The change from contributory negligence to modified comparative fault had no effect on proximate causation requirements. See NDCC § 32-08.2-01 [“Legal requirements of causal relation apply both to fault as the basis for liability and to contributory fault.”]. By construing section 5-01-06.1 to retain Meshefski’s strict liability, i.e., the plaintiff need show only that the dram shop violation contributed to the intoxication and the plaintiffs injuries were caused by the intoxicated person, the majority ignores the legislature’s efforts to remove dram shop actions from strict liability and the statute’s plain reference to comparative fault as the basis for liability. The majority attempts to throw in some semblance of the “[l]egal requirements of causal relation,” ie., proximate cause for tort actions based on negligence or reckless or willful conduct, by precluding liability where a “superseding, intervening cause” breaks the chain of causation. The effect of the majority’s roundabout analysis is to impose liability where the chain of causation between the dram shop violation and the injury is not broken by a “superseding, intervening cause.” In other words, there is liability where there is proximate causation between the dram shop violation and the injury.

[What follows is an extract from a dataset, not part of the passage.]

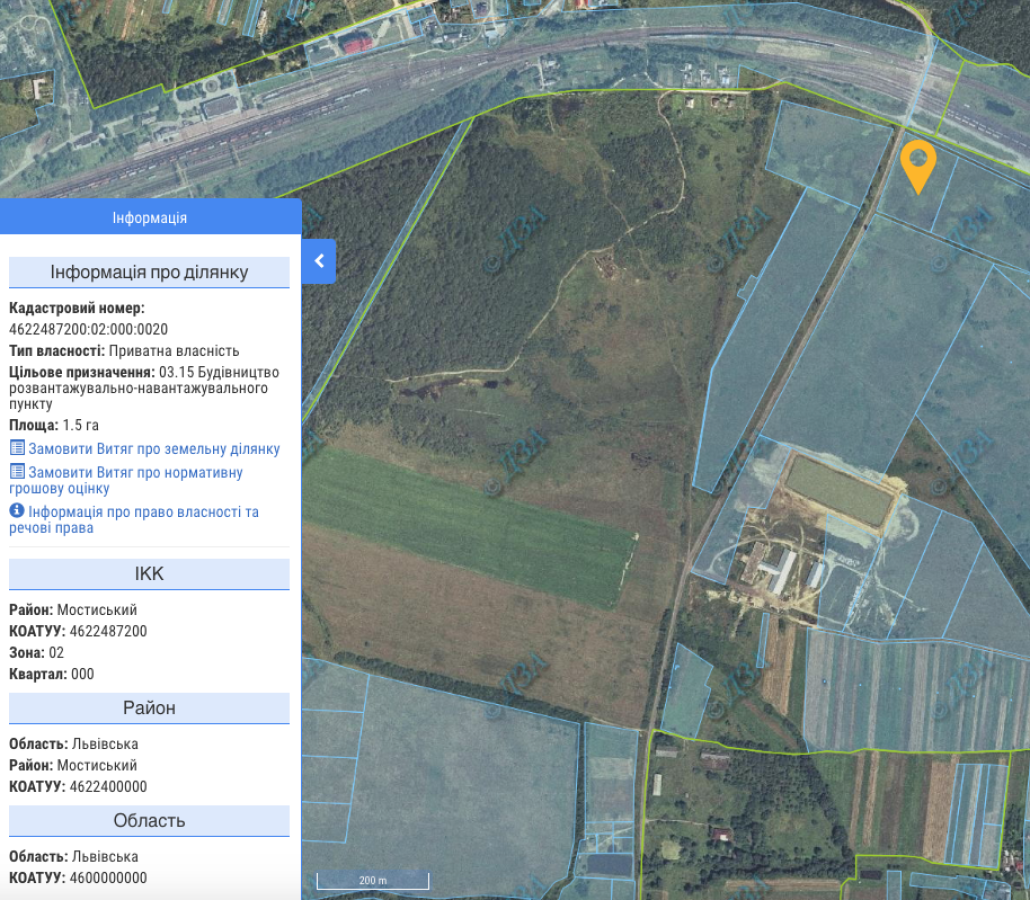Viewport: 1030px width, 900px height.
Task: Collapse the information panel with the chevron
Action: coord(319,261)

I see no reason to rely on a case which was based on language no longer contained in the statute to reach that result. Certainly, by creating a claim for relief in a tort action based on comparative fault, the legislature intended that the basic tort principles of causation apply. Thus, to infer that the statute imposes liability on the dram shop where the dram shop violation contributes to the intoxicated person’s intoxication, the injury is inflicted by the intoxicated person, and there is no “superseding, intervening cause” that breaks the chain of causation between the intoxication and the injury, one only need apply fundamental tort law. I would construe “[l]egal requirements of causal relation” as simply incorporating the basic tort principles of proximate causation.
Because I agree that the existence of a “superseding, intervening cause” is ordinarily a question of fact not resolvable by summary judgment, see W. Page Keeton et al., Prosser and Keeton on the Law of Torts § 45, at 321 (5th ed. 1984), I concur in the reversal on this issue and join in the reversal.

. The majority's reading of the statutory definition of fault as separating negligence and dram shop liability on the basis of theory is, I think, wrong. An equally reasonable reading would be that it simply includes dram shop liability, which is not included in commonlaw torts based on *51negligence or reckless or willful conduct because it is a statutorily created liability. To infer that by naming dram shop liability, the legislature intended a different theory of liability to apply to dram shop actions goes beyond the plain meaning of the statute and is contradicted by the legislative history.